Preetz über Raketen: «Hätten uns andere Szenen gewünscht»

Preetz über Raketen: «Hätten uns andere Szenen gewünscht»

Geschäftsführer Michael Preetz von Hertha BSC hat die Ausschreitungen der Fans des Clubs im Bundesliga-Derby beim 1. FC Union verurteilt und sieht ein generelles Problem im Fußball. «Wir hätten es uns anders gewünscht, wir hätten uns stimmungsvollere Szenen gewünscht», sagte der Manager nach der 0:1-Niederlage beim Stadtrivalen am Samstagabend. «Es gibt diesen grundsätzlichen Dissens von Vereinen und Fanlagern, die glauben, dass Pyrotechnik in ein Stadion gehört. Und Vereine glauben das nicht. Es gibt keinen Verband und keinen Verein, der diesem Thema Herr geworden ist. Wir hätten uns andere Szenen gewünscht.»

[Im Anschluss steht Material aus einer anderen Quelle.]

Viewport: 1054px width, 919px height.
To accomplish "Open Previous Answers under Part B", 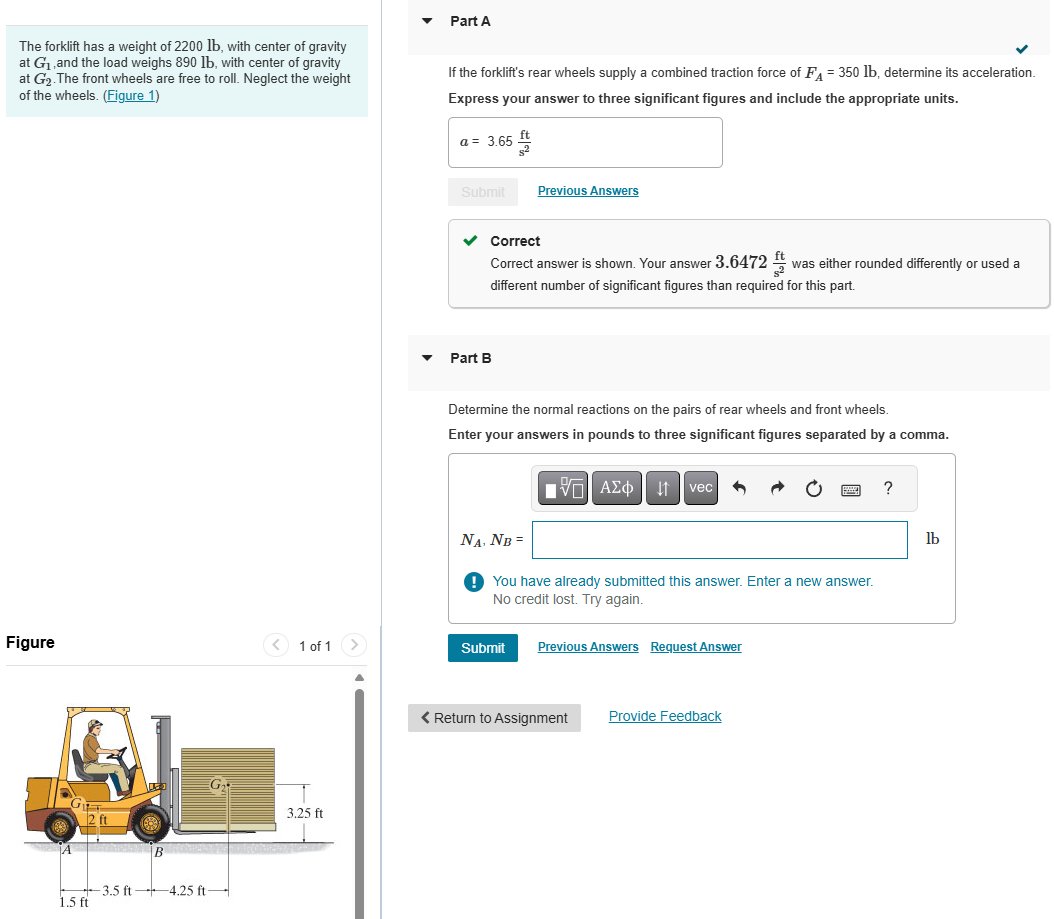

Sportvorstand Michael Preetz

© dpa

Michael Preetz sitzt auf der Bank.

Beide Fanlager hatten massiv Pyrotechnik während der Partie gezündet. Nach dem Abfeuern von Raketen durch die Hertha-Anhänger auf das Feld stand das Spiel vor dem Abbruch, Schiedsrichter Deniz Aytekin unterbrach die Partie in der zweiten Halbzeit deswegen für fünf Minuten. Nach dem Abpfiff flogen die Raketen aus dem Gästeblock zudem in Tribünenbereiche mit Heimzuschauern.
«Ich habe das gerade gehört, dass das nach dem Spiel passiert ist», sagte Preetz. «Wenn das so war, brauchen wir nicht darüber zu reden, dass das noch viel weniger geht, gar keine Frage.»